▸ Jobs:
A) In the Mekong transcript, what is the name of the rice farmer whom Utah brings the speaker to meet?
B) Please set down everything in the Mekong transcript from "Along the bank" down to "fields that side.".

▸ Reading text:

══════════════════════════════

I'm not saint, so to boost my karma credit rating,
I have to make sure I nail it.
That is really delicious, thank God.
Because that is the most dangerous fish I've ever helped catch.
So, with the challenge set, I'm hitting the river.
Along the bank of the Mekong,
the rice paddies yield all manner of surprising delicacies
for the self‐sufficient locals.
So Joy's friend Utah has brought me to meet
rice farmer Mr. Ten and his family,
How are you? You good?
Nice to see you. Hello.
What kinds of foods are you sourcing from here?
Because I see the river that side and the paddy fields that side.
- Frogs. - Frogs.
- Toe bites. - Hold on, toe bites, as in?
Toe bites,
- the one that basically bite your toes. - Insects that bite your toes?
Yes, exactly.
Yes, all yummy.
- All yummy? - All yummy.
Amazing. Amazing, amazing, amazing.
Let's go. Toe biters, what size are these things?

══════════════════════════════

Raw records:
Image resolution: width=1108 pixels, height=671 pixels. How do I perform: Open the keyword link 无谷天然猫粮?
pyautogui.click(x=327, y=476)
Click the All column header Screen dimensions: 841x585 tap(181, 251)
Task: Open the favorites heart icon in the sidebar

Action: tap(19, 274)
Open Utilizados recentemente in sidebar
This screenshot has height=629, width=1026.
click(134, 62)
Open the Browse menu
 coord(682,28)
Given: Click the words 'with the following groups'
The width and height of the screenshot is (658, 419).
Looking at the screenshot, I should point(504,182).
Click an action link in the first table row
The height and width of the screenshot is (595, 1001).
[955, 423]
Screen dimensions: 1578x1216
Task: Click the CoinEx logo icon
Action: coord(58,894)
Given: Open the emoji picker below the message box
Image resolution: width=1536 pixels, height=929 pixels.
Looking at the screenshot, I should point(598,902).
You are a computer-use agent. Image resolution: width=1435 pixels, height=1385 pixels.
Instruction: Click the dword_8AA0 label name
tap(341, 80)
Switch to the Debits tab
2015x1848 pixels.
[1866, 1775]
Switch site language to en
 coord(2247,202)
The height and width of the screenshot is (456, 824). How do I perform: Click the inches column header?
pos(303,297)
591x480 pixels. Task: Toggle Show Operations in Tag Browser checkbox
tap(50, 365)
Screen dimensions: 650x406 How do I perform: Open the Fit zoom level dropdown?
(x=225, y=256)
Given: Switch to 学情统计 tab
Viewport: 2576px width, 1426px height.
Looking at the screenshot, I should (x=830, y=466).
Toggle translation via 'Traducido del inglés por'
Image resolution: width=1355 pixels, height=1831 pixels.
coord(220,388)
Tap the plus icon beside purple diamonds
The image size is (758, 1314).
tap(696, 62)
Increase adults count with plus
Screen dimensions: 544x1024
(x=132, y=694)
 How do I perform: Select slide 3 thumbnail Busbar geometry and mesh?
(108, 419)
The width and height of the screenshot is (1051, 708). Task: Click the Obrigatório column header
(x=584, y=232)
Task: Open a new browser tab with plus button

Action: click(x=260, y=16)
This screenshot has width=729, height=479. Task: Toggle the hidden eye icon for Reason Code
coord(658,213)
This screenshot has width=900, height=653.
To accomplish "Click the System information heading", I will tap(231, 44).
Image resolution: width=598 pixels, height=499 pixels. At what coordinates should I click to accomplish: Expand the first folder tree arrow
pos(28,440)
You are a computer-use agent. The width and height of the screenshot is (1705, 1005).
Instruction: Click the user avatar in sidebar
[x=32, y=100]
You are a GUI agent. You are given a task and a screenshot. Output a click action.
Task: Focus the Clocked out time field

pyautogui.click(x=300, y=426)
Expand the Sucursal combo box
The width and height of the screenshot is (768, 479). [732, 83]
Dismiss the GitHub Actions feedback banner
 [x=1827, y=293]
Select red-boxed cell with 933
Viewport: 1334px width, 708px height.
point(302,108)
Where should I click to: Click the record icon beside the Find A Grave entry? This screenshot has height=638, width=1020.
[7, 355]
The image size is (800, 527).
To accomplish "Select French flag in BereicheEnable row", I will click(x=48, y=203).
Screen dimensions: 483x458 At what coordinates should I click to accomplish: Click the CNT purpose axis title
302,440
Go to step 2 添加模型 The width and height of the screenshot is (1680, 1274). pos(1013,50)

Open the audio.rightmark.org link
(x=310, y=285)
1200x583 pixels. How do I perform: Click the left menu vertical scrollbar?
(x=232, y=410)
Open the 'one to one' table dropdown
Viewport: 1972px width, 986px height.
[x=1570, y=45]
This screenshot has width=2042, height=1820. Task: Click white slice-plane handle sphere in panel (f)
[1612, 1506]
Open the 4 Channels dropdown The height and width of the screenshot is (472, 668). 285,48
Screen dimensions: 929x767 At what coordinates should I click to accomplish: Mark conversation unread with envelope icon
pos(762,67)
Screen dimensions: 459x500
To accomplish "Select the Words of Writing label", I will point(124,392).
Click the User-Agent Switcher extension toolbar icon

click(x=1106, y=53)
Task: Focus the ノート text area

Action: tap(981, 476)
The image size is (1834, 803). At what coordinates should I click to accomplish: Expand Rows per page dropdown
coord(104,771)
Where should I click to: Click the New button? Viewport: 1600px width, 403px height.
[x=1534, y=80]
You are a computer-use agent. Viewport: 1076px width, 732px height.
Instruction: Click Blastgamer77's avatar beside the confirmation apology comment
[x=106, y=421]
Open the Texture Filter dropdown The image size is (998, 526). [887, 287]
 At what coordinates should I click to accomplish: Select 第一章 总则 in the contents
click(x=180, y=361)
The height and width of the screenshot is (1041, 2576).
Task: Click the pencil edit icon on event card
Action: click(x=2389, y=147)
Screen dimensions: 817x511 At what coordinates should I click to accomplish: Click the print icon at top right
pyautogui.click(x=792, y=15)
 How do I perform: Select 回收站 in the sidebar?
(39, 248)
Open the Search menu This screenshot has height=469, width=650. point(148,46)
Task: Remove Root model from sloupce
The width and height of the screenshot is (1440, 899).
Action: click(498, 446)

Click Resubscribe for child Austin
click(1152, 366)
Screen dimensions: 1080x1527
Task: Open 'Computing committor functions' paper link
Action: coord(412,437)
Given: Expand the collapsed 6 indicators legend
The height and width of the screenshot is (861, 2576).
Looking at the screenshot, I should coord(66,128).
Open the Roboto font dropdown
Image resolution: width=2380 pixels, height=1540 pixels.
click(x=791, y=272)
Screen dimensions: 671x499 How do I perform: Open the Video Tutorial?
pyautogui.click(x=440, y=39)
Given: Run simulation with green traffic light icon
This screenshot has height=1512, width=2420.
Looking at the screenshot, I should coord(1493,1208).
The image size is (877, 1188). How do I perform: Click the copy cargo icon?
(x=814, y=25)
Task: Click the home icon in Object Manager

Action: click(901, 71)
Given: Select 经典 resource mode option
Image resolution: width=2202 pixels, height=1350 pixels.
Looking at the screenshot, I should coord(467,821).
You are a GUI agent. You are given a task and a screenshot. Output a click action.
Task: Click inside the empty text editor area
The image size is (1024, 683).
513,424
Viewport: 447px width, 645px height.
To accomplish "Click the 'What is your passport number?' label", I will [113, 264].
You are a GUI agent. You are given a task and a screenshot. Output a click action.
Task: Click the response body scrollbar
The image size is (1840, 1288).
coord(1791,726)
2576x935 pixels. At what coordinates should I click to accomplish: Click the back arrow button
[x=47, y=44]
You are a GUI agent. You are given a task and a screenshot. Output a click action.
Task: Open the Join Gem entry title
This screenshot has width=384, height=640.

══════════════════════════════

▸ Written answers:
A) Mr. Ten

B)
Along the bank of the Mekong,
the rice paddies yield all manner of surprising delicacies
for the self‐sufficient locals.
So Joy's friend Utah has brought me to meet
rice farmer Mr. Ten and his family,
How are you? You good?
Nice to see you. Hello.
What kinds of foods are you sourcing from here?
Because I see the river that side and the paddy fields that side.